SELECTED TEXT:

Tuesday, August 30, 2005

myBBCplayer

I don't know how I missed this news release from last weekend, but when I saw it today, I just had to blog it. Reuters says:

"[The BBC,] the publicly-funded broadcaster is testing software called MyBBCPlayer to let users download its TV and radio programing, and plans to use its powerful presence to take its place among Internet media giants like Google and Yahoo."

According to this article and others, the BBC will launch the service to allow subscribers to download current audio and video broadcasts to their computers, PDAs, PMPs and mobile phones. Presumably this will be a free service (at least for UK residents). There is evidence to show that there is a significant amount of demand that the BBC website has experienced with regard to downloading media. There was their experiment with offering 9 of Beethoven's symphonies for a period of a week. During that time there were 1.4 million downloads. Similarly, following the London bombings, there were a whopping 60 million requests for their archived video footage.

This is an organisation that really understands how to meld together old and new media. They were among the first to offer RSS feeds of their news articles, among the first mainstream media to offer podcasts of selected programming. As a highly respected news outlet, they will be ideally placed to satisfy the great demand for fresh programming, news or otherwise, with their renowned selection of news programmes, documentaries, sitcoms and comedies.

DATA:

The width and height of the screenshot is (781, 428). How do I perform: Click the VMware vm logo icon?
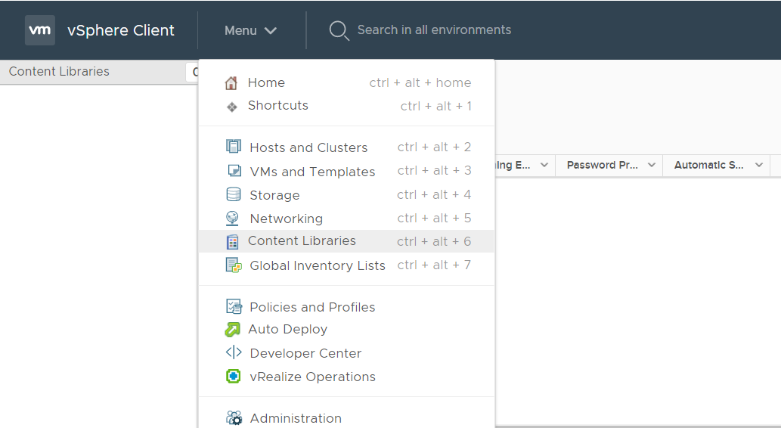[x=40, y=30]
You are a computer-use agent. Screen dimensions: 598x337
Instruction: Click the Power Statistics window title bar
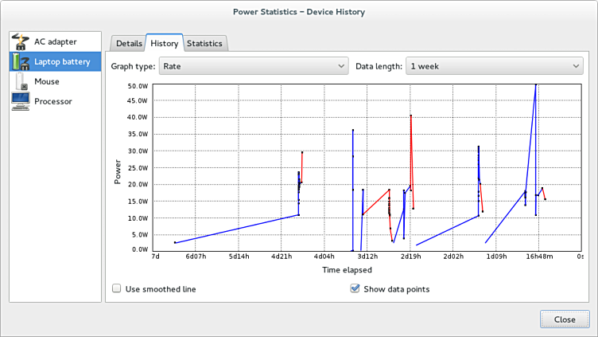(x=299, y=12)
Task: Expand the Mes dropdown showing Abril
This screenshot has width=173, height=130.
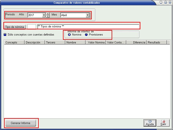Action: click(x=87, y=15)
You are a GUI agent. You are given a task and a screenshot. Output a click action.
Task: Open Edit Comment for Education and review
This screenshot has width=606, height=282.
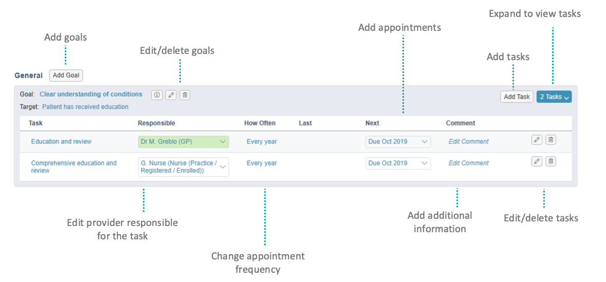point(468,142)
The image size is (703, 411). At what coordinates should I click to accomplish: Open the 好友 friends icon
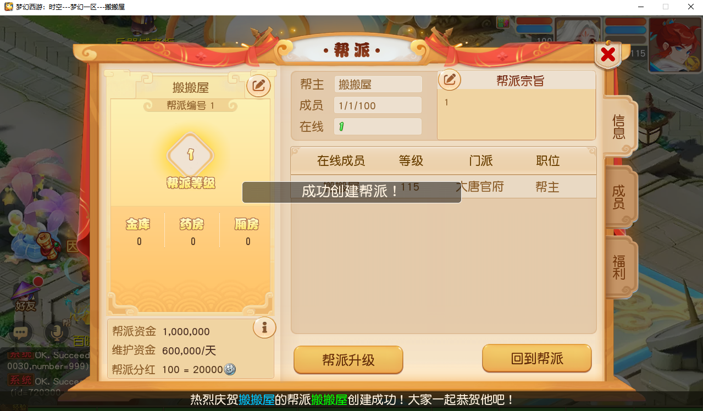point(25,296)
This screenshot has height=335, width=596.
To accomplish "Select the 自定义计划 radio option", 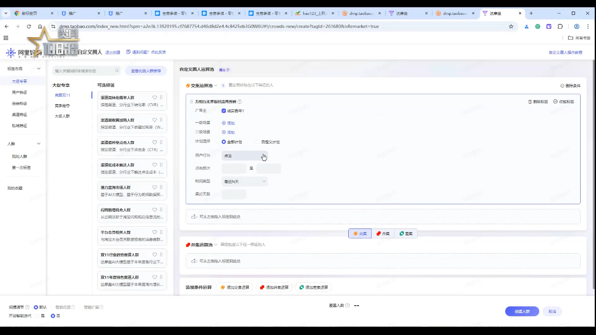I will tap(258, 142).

EXERCISE TASK 1: Reproduce the myBBCplayer post from "According to this" to "archived video footage.".
EXERCISE TASK 2: Carry on writing the myBBCplayer post, starting after its final sentence.
The records were taken from a separate, unrelated source.

WRITTEN ANSWER 1:
According to this article and others, the BBC will launch the service to allow subscribers to download current audio and video broadcasts to their computers, PDAs, PMPs and mobile phones. Presumably this will be a free service (at least for UK residents). There is evidence to show that there is a significant amount of demand that the BBC website has experienced with regard to downloading media. There was their experiment with offering 9 of Beethoven's symphonies for a period of a week. During that time there were 1.4 million downloads. Similarly, following the London bombings, there were a whopping 60 million requests for their archived video footage.

WRITTEN ANSWER 2:
It's not hard to envision a point a few months from now, when you can wake up in the morning, sync your video iPod (coming soon!) or your Zen Vision with all the audio and video feeds that your PC has been collecting overnight, run for your train and watch the hour old news on your handheld. Or catch the latest episode of 'Doctor Who' or 'Titty Bang Bang' (ahem!).

What's more interesting is that they also plan to start offering paid downloads of popular music via the BBC site, a la Yahoo! Music and iTMS. UK media companies have cried foul over this aspect of the strategy, claiming that the BBC with its immense 3 billion pound public funding and reach will unfairly encroach on the private sector. This is certainly a fair point. But it may only be valid until 2012.

The BBC's loss of market share to multi-channel television and new digital radio stations has provided fuel to those who want its public funding to be cut or shared with other broadcasters. It has to cope with the real possibility that its public funding (from "TV Licenses") will be trimmed or removed entirely following a review in 2012, and that it will have to rely on money from (horrors!) commercial advertising and other sources.

It's against this backdrop that this move from the Beeb makes sense. Paid downloads of content licensed from other providers as well as a combination of free and paid downloads of its own content will represent a new source of revenue that it can use to offset any loss in income from licensing, thus transforming it to a rather strange creature, answering both to its political masters and the paying public. It could also silence the segments of the British public that resent subsidising the cost of providing news to the rest of the world.

It can be argued that the BBC may eventually restrict its content from those outside the UK by a payment model, a move that will undeniably upset many and eventually diminish the international reach of the respected broadcaster. The effect on the quality and political tilt of its programming, given its changed priorities, will be tougher to predict.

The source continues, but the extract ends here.